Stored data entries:
****
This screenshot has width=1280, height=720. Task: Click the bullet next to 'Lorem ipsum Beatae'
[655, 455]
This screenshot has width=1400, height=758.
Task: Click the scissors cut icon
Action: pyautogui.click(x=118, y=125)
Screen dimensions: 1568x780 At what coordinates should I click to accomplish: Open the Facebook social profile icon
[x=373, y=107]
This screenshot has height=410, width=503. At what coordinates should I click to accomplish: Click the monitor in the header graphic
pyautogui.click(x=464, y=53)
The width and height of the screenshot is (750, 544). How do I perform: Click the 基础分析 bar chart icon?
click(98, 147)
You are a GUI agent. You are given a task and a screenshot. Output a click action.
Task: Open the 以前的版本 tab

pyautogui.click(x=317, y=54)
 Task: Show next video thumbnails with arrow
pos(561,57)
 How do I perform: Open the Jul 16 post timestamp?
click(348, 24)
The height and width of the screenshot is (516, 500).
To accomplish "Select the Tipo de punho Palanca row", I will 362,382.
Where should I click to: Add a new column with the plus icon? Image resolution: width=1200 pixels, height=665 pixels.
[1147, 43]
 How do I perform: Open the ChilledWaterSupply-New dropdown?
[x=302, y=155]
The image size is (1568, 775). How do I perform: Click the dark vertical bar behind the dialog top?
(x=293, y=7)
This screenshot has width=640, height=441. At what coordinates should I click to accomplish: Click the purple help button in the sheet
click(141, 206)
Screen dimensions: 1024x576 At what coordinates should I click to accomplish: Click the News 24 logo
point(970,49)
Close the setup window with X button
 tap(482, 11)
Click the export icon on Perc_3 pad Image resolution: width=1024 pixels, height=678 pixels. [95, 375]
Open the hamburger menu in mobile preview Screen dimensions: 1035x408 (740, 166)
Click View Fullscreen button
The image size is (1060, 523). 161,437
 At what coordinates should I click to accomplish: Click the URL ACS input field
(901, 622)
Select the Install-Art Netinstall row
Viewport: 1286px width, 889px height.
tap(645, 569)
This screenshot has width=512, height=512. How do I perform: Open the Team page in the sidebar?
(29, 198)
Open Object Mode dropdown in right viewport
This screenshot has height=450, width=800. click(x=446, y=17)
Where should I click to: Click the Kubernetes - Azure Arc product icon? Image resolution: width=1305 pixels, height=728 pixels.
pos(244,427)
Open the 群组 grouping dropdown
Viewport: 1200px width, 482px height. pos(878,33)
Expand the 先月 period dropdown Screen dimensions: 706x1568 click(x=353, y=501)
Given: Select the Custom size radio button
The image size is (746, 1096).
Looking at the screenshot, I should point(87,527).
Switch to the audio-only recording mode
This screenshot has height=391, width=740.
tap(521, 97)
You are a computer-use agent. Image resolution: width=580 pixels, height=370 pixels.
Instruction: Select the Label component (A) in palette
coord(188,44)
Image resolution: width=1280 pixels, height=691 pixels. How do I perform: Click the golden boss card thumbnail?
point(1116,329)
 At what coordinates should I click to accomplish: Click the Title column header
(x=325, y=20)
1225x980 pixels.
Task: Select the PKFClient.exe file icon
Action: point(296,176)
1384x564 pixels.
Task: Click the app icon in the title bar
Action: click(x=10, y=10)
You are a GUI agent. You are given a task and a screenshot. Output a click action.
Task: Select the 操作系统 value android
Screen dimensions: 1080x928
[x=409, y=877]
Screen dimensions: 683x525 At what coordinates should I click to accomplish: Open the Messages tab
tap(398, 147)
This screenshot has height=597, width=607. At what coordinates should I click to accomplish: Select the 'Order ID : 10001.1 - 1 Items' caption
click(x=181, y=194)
****
Please restate the data word for word, every record included.

This screenshot has width=1280, height=720. Task: Click the bullet next to 'Lorem ipsum Beatae'
[655, 455]
This screenshot has width=1400, height=758.
Task: Click the scissors cut icon
Action: pyautogui.click(x=118, y=125)
Screen dimensions: 1568x780 At what coordinates should I click to accomplish: Open the Facebook social profile icon
[x=373, y=107]
This screenshot has height=410, width=503. At what coordinates should I click to accomplish: Click the monitor in the header graphic
pyautogui.click(x=464, y=53)
The width and height of the screenshot is (750, 544). How do I perform: Click the 基础分析 bar chart icon?
click(98, 147)
You are a GUI agent. You are given a task and a screenshot. Output a click action.
Task: Open the 以前的版本 tab

pyautogui.click(x=317, y=54)
 Task: Show next video thumbnails with arrow
pos(561,57)
 How do I perform: Open the Jul 16 post timestamp?
click(348, 24)
The height and width of the screenshot is (516, 500).
To accomplish "Select the Tipo de punho Palanca row", I will 362,382.
Where should I click to: Add a new column with the plus icon? Image resolution: width=1200 pixels, height=665 pixels.
[1147, 43]
 How do I perform: Open the ChilledWaterSupply-New dropdown?
[x=302, y=155]
The image size is (1568, 775). How do I perform: Click the dark vertical bar behind the dialog top?
(x=293, y=7)
This screenshot has width=640, height=441. At what coordinates should I click to accomplish: Click the purple help button in the sheet
click(141, 206)
Screen dimensions: 1024x576 At what coordinates should I click to accomplish: Click the News 24 logo
point(970,49)
Close the setup window with X button
 tap(482, 11)
Click the export icon on Perc_3 pad Image resolution: width=1024 pixels, height=678 pixels. [95, 375]
Open the hamburger menu in mobile preview Screen dimensions: 1035x408 (740, 166)
Click View Fullscreen button
The image size is (1060, 523). 161,437
 At what coordinates should I click to accomplish: Click the URL ACS input field
(901, 622)
Select the Install-Art Netinstall row
Viewport: 1286px width, 889px height.
tap(645, 569)
This screenshot has width=512, height=512. How do I perform: Open the Team page in the sidebar?
(29, 198)
Open Object Mode dropdown in right viewport
This screenshot has height=450, width=800. click(x=446, y=17)
Where should I click to: Click the Kubernetes - Azure Arc product icon? Image resolution: width=1305 pixels, height=728 pixels.
pos(244,427)
Open the 群组 grouping dropdown
Viewport: 1200px width, 482px height. pos(878,33)
Expand the 先月 period dropdown Screen dimensions: 706x1568 click(x=353, y=501)
Given: Select the Custom size radio button
The image size is (746, 1096).
Looking at the screenshot, I should point(87,527).
Switch to the audio-only recording mode
This screenshot has height=391, width=740.
tap(521, 97)
You are a computer-use agent. Image resolution: width=580 pixels, height=370 pixels.
Instruction: Select the Label component (A) in palette
coord(188,44)
Image resolution: width=1280 pixels, height=691 pixels. How do I perform: Click the golden boss card thumbnail?
point(1116,329)
 At what coordinates should I click to accomplish: Click the Title column header
(x=325, y=20)
1225x980 pixels.
Task: Select the PKFClient.exe file icon
Action: point(296,176)
1384x564 pixels.
Task: Click the app icon in the title bar
Action: click(x=10, y=10)
You are a GUI agent. You are given a task and a screenshot. Output a click action.
Task: Select the 操作系统 value android
Screen dimensions: 1080x928
[x=409, y=877]
Screen dimensions: 683x525 At what coordinates should I click to accomplish: Open the Messages tab
tap(398, 147)
This screenshot has height=597, width=607. At what coordinates should I click to accomplish: Select the 'Order ID : 10001.1 - 1 Items' caption
click(x=181, y=194)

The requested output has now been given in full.